Here is a hack I came up with and wanted to share:
public void createToast(Context context, String s) {
int duration = Toast.LENGTH_LONG;
final Toast toast = Toast.makeText(context, s, duration);
toast.show();
new CountDownTimer(5000, 1000)
{
public void onTick(long millisUntilFinished) {
if (toast.getView().getWindowToken() != null)
toast.show();
else
cancel();
}
public void onFinish() {
if (toast.getView().getWindowToken() !=null)
toast.show();
else
cancel();
}
}.start();
}
If you want a longer toast, just increase the duration of the CountDownTimer
.
Please make note of the lines
if (toast.getView().getWindowToken !=null)
If the windowToken
of the toast is null, that is pretty much saying the Toast has already left the view, (i.e. the toast was canceled).

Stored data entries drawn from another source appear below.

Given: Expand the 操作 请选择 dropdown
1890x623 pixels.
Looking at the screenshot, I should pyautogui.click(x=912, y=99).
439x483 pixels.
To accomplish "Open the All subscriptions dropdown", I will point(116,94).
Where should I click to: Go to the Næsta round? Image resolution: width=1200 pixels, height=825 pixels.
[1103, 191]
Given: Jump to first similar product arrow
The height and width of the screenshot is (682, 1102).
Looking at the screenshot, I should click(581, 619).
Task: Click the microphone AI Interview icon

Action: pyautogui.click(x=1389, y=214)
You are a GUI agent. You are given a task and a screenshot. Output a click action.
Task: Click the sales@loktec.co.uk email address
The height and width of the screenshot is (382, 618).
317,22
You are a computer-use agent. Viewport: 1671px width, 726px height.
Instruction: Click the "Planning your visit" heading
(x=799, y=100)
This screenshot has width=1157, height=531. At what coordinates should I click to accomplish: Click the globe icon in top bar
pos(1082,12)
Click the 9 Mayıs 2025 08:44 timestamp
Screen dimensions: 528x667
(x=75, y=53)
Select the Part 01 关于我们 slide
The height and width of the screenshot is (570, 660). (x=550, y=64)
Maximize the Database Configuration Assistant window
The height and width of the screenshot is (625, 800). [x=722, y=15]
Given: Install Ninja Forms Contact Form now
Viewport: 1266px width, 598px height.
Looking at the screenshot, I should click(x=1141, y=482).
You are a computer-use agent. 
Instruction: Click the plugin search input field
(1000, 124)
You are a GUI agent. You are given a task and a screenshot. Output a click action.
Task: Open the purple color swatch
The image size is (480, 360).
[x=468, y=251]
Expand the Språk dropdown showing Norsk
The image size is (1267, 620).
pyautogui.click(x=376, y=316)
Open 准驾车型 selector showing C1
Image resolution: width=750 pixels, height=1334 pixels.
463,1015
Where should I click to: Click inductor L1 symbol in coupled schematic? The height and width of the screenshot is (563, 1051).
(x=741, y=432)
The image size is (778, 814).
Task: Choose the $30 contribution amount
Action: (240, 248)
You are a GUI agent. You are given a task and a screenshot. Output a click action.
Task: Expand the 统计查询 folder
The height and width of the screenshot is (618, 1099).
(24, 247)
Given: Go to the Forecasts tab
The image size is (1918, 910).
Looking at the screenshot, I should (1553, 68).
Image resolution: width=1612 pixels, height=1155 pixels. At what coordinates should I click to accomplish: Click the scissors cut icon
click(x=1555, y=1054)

I found a few solutions online for increasing the duration of a toast, but I couldn't find one to preserve dismissal if the toast has been dismissed by the user. So I pieced the above together to preserve normal Toast functionality.
Let me know what you think!
Upvotes: 1
Views: 930
Reputation: 749
I posted this question a little wonky, what I was really looking to do was to share this following hack with everyone on how to make a Toast duration Longer in Android:
public void createToast(Context context, String s) {
int duration = Toast.LENGTH_LONG;
final Toast toast = Toast.makeText(context, s, duration);
toast.show();
new CountDownTimer(5000, 1000)
{
public void onTick(long millisUntilFinished) {
if (toast.getView().getWindowToken() != null)
toast.show();
else
cancel();
}
public void onFinish() {
if (toast.getView().getWindowToken() !=null)
toast.show();
else
cancel();
}
}.start();
}
Upvotes: 0
Reputation: 1755
First of all, I don't see your question. If the question is "what do you think?", I doubt about the cases where you would need a Toast
longer than Toast.LENGTH_LONG
. If Toast.LENGTH_LONG
if short, probably is better to use an AlertDialog
.
Anyway, your solution seems a little heavy... you can stack the Toast
messages, so you could make two or more Toast
s with the same message and instantiate one after the other. The effect of this should be what you are looking for.